Ruby: The sweet, yet slightly socially clueless, bubblegum-chewing girl that wants to be everyone's friend. Everyone likes her, even though she inadvertently crosses personal space boundaries. She picks on nerd boy at times because she sees others do that, and she wants to fit in.


----------



## mlktrkdrvr (Dec 7, 2012)

My doe Brownie- The High Maintenance Girlfriend- she wants things her way and right now. Often looks down on those that she considers beneath her- which is almost everyone. 

Penny- She is the raw beauty (but does not know it). The tough as nails tom-boy type, never complains, loves life. She can get the job done and takes care of herself. Much more attractive than all the rest of the does but that is not important to her.

Betty- Street smart, mean bully girl. Don't cross her path because she will butt you right back into place.

Lucy and Nellie- There is not much difference. They look alike and act alike. The two most annoying girls from high school, codependent and never see one without the other. People often wonder if they are siamese twins. They often hangout with Betty trying to be bad but will never really make it.

Plum (my herd buck)- Womanizer... likes to love em and leave em. Won't call back and won't say hi if he sees you in town the next week.
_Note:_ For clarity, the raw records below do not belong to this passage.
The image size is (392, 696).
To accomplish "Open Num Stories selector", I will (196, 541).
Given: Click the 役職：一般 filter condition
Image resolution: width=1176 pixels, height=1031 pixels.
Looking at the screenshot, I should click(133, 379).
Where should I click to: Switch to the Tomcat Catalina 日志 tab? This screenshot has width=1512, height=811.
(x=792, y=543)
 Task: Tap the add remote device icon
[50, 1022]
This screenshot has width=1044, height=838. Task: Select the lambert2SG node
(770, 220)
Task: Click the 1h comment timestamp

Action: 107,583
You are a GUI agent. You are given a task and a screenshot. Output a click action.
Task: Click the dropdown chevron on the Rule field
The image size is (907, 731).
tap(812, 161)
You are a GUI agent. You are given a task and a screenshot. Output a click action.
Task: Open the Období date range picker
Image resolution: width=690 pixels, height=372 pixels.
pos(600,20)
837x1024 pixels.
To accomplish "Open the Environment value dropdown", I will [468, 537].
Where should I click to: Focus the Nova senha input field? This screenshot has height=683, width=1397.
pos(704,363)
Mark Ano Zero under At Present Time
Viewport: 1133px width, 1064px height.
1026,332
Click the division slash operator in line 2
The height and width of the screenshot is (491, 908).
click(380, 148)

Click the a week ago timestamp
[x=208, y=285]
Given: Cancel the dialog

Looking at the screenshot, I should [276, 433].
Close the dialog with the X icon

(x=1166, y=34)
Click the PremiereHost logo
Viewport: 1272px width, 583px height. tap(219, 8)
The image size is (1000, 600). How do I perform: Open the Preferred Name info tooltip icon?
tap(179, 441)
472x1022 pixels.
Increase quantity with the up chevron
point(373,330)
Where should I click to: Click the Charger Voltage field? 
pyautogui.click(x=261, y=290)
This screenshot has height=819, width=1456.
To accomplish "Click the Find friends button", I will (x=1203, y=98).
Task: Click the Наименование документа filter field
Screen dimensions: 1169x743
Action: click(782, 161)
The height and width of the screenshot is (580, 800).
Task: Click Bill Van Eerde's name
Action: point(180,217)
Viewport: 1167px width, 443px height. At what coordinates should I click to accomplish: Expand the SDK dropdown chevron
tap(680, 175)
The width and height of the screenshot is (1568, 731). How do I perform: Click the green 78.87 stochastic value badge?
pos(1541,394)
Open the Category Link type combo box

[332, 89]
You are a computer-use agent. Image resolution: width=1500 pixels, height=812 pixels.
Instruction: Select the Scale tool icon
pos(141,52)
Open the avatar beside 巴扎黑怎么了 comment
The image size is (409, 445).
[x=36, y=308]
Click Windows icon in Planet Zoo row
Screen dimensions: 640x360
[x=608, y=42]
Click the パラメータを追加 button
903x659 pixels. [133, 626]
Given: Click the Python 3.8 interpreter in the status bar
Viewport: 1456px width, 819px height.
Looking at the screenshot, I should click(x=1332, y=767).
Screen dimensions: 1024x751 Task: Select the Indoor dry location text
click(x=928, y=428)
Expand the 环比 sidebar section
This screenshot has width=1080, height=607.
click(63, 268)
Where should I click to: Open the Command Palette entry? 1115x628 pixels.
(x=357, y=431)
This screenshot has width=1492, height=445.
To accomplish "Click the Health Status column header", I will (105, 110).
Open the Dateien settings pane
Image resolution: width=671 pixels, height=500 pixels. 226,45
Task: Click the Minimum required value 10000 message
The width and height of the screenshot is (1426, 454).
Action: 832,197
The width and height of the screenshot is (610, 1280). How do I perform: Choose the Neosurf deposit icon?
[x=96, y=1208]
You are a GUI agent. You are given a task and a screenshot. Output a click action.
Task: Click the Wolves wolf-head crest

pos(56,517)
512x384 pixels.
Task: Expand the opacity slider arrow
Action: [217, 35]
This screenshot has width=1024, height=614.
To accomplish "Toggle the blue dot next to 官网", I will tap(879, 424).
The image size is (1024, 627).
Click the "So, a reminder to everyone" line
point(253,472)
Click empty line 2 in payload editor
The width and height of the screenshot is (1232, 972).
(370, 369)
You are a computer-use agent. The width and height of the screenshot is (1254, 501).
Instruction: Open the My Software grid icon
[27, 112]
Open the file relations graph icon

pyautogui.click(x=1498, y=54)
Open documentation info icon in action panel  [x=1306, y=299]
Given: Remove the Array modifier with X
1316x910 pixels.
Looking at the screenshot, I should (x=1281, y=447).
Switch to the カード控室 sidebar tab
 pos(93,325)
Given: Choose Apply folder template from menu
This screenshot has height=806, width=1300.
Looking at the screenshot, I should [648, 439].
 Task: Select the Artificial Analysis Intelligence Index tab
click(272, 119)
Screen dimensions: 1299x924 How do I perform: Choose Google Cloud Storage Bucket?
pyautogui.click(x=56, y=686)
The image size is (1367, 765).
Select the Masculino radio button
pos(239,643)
Stinky Pete (future herd buck) The star of the football team, yes he is good looking and he knows it. He also doesn't care that you know he knows it. All the girls want him and the boys want to be him.


----------



## Houdini (Dec 4, 2013)

I love this game  

Fluffy: little sister that wants to always tag along. the one that always gets picked on when in a big group. The biggest escape artist that can get out of anything and fit into any space.( hence the name houdini( thats what my mom calls her))Bestest friend.


----------



## goatygirl (Feb 16, 2013)

Cisco would be the silliest person but he also can be serious when he needs to be he would also have all the girls always around him. He is very thoughtful of others and never gets angry at anyone.he would have the same social status of a sport player in a high school. He would never not have a girlfriend.


----------